Hugely controversial plans to force teachers to hold a "licence to teach" will be dropped from legislation because of staunch opposition within Parliament in the run-up to the general election, it is understood.

Vast swathes of the unpopular Children, Schools and Families Bill, currently being debated in the House of Lords, will be scrapped as the Bill is forced into law ahead of the general election, which is expected to be called next week.

The proposed licence, dubbed the "teaching MOT", would require teachers to show their skills, knowledge and training were up to date every five years, and was meant to be launched this September.

But urgent parliamentary horse-trading ahead of the dissolution of Parliament - known as "the wash-up - will leave the initiative shelved.

Also in line for the axe are most of the pupil and parent guarantees, such as a "right to PE", as well as reforms to rules on home education, which would have required home educators to register their children with the local authority.

Both the Liberal Democrats and Conservatives are "absolutely opposed" to the main planks of the Bill, making it almost inevitable that they will be dropped.

David Laws, the Lib Dems' education spokesman, said "a huge number of teachers, parents and pupils will breathe a sigh of relief if most of the proposals never again see the light of day".

The Tories are equally opposed to the plans. One party source said: "We oppose the guarantees, we oppose the changes to home education and we oppose the licence to teach. There will be all sorts of negotiations once the time comes, but the strong likelihood is that these areas will be dropped. It is good news for teachers."

When it was announced last summer, the licence to teach - aka licence to practise - was dismissed as a "huge and costly bureaucratic measure" and another "hurdle" for teachers to jump.

The Bill also contained 23 guarantees for pupils and 15 for parents that a school would need to adhere to in order to ensure every child's "legal right" to a good education.

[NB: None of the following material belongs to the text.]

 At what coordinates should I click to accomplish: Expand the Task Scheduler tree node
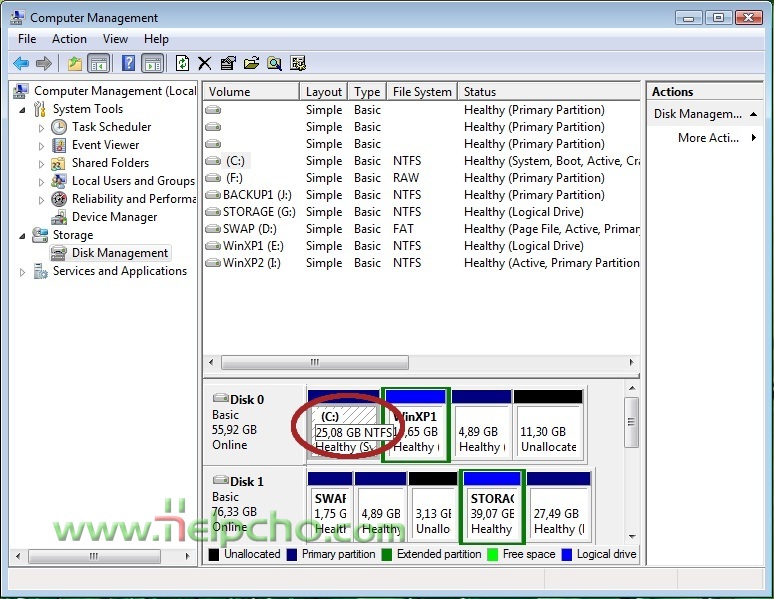click(41, 128)
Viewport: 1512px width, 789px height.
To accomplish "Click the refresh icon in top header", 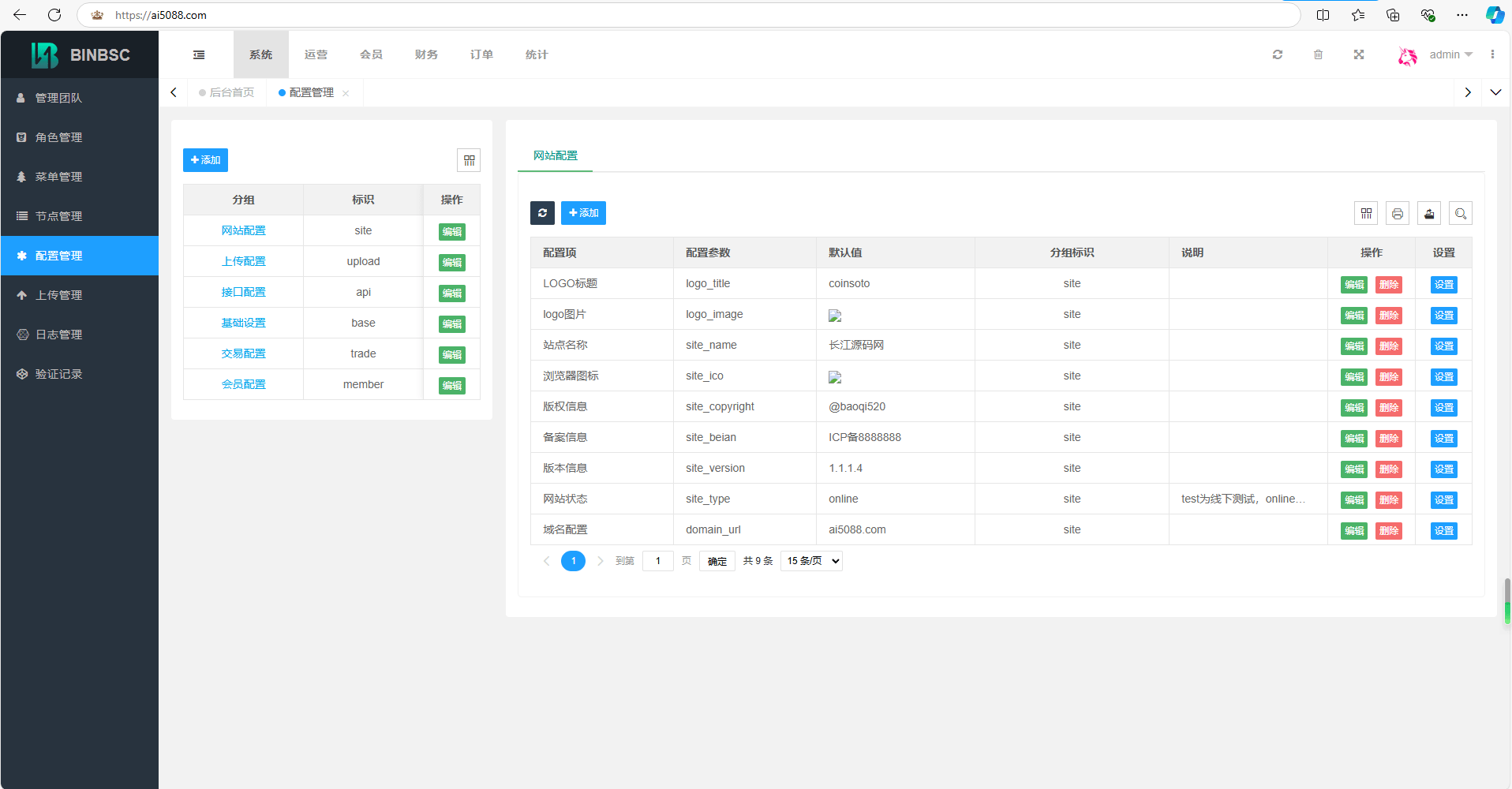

Under the plans, parents would be able to complain directly to the Local Government Ombudsman if they felt schools were failing to meet their end of the bargain.

John Dunford, general secretary of the Association of School and College Leaders, said: "Some of the guarantees are contradictory and will only improve the lot of the lawyers who will have the unenviable but lucrative task of making sense of these vague promises.

"Similarly, the licence to practise does not add anything to the new performance management system and existing competency procedures."



  • School inspections to take into account the requirements of pupils with special educational needs
  • Personal, social and health education (PSHE) to be mandatory with one year of sex education
  • Provisions for the supply of information to local safeguarding children boards
    • OUT

      • The licence to practise
      • Changes to law over home-educating parents requiring registration with local authorities
      • Pupil and parent guarantee providing a series of entitlements and subsequent redress if not met.